このような状況に打ち負かされないように、主に依り頼まなければなりません。高慢ほど悪質で愚かな罪はない。多くの幻影で人をさいなむ、高慢にとりつかれた人は外見のみを飾りたてて虚しさで自らを満たすのです。ちょうど、お伽噺に登場するあのうぬぼれに溺れて裂けよとばかりにお腹を膨らませ続けた蛙のように。人間的にも高慢は嫌なものです。自分を誰よりも優れていると思う人は絶えず他人を軽蔑し、自分自身のことしか考えません。そんな人は、いずれ嘲笑の的になるでしょうが13

主よ、あなたの愛すべきみ顔を見ず、周囲の人々の多くの徳と善良な特質を見ない、あの恥ずべき精神状態に決して私を陥らせないでください。

50.3 謙遜をどのように育てるか

キリスト教的生活を確立したいと思うなら、行いによって自己愛を根こそぎにしようとする一方で、主にそうしてくださるように嘆願しながら、言い訳をしたりせず、失敗してもそれに負けずに立ち向かいながら、自分自身の内に謙遜の徳を育てなければなりません。謙遜は非常に多くの実りをもたらし、他のすべての徳と関連しています。特に、快活、剛毅、純潔、誠実、単純、柔和、寛大などです。謙遜な人は容易に友情を育み、したがって使徒職も容易になります。謙遜でなければ、愛徳の実行が難しくなります。

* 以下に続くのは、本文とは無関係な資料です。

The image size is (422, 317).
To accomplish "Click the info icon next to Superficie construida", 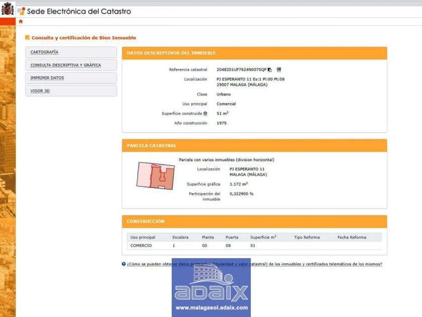I will (x=205, y=114).
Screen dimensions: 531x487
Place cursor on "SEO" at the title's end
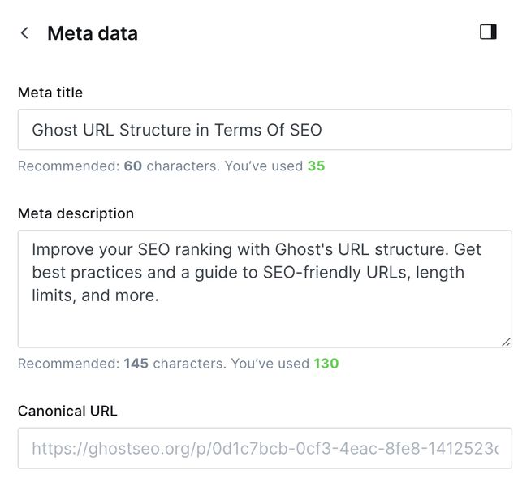pos(305,130)
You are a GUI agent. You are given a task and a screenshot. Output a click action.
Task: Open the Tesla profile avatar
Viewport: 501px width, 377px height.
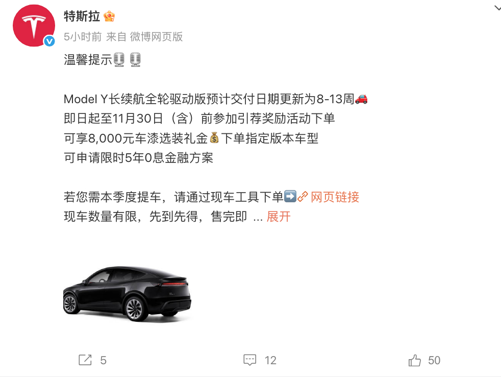34,26
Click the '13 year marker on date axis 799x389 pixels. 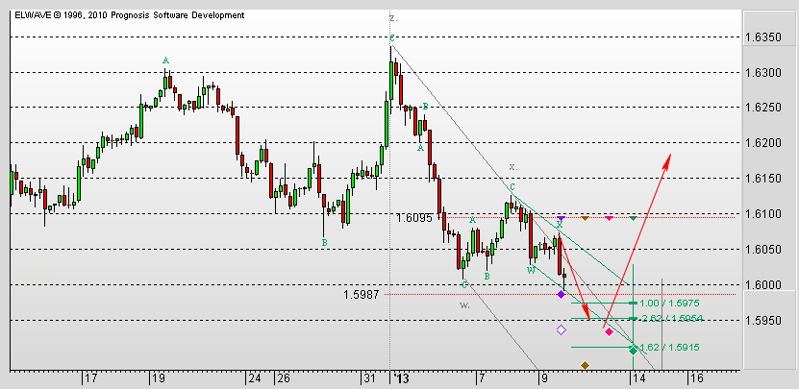click(x=400, y=378)
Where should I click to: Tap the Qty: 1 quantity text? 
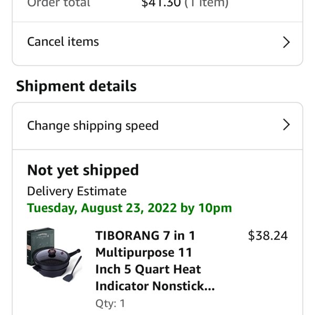pyautogui.click(x=110, y=303)
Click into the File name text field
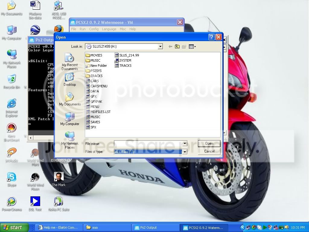Image resolution: width=309 pixels, height=232 pixels. pyautogui.click(x=148, y=143)
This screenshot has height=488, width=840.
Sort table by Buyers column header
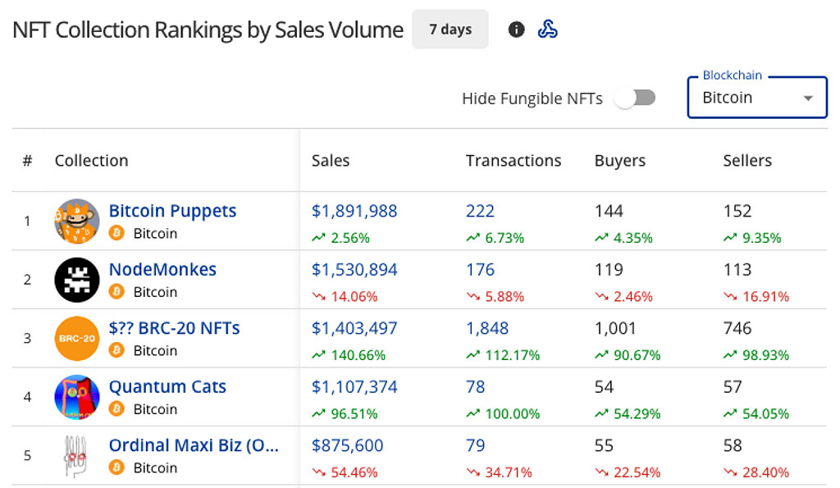[620, 161]

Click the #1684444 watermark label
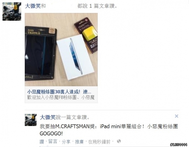179,144
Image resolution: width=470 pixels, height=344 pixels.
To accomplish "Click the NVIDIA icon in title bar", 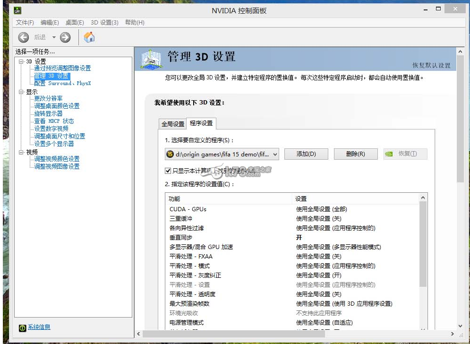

もっと謙遜になるために、私たちは、欠点を克服するために戦っていても、勝利が得にくい事や、日毎に自分の弱さを思い出すという謙遜を、受け入れる覚悟がなければなりません。良心の糾明をする時、特にもっと徹底して糾明ができる時には、次のように問いかけましょう。「これほど頻繁に神を侮辱したことに対して感じる悲しみを、償いとして主に捧げただろうか。徳の道にこんなにわずかしか進歩しない自分を思って、心の中で赤面するような恥ずかしさと屈辱を主にお捧げしただろうか」14。それから、他の人々から与えられる屈辱、予期しなかった侮辱や正真正銘の不当な屈辱、これらをキリストとともに忍んだだろうか15

もし私たちが主ご自身の謙遜である固い岩を探して、その上に自分の謙遜を築こうとしているなら、毎日数えきれないほどその機会を見出すことは確かです。本当に必要な時だけ自分のことを話すように、その時でさえそれほど多く語らないように努めることができます。他の人がしてくれたちょっとした親切を有難く思うことができます。自分には受ける価値が何もないことを心に留めて、数えられないほどの恩恵を神に感謝することができます。一日をとおして接する人々にとって世の中をさらに喜ばしいものにするよう決意することができます。私たちの周りに循環する無益な考えについてはどうでしょうか? それは始めから断つことができます。家庭や仕事場あるいは私たちがいるところならどこでも、手伝う機会はどんなものでも逃さないようにしなければなりません。あまりに自分で頑張りすぎるかわりに、助けてもらうことや忠告をもらうようにすることもできます。もし、自分に非常に誠実であれば、私たちを謙遜にしてくれ、時に人々のゆるしを願わなければならない罪と失敗をうまく言い逃れるために、言い訳を探すことをしないように主に願うでしょう。これらすべては、神の助けと霊的指導の助けによって実践します。それらはイエスに出会う、もう一つの道(方法)です。

キリストを見つめていれば、誤りを認め、正しい道を歩み始めるのに十分な謙遜を持つことができます。知識の不足や物事の変化、あるいは、単に問題の重要性を正しく認識できなかったことによる大失敗もあります。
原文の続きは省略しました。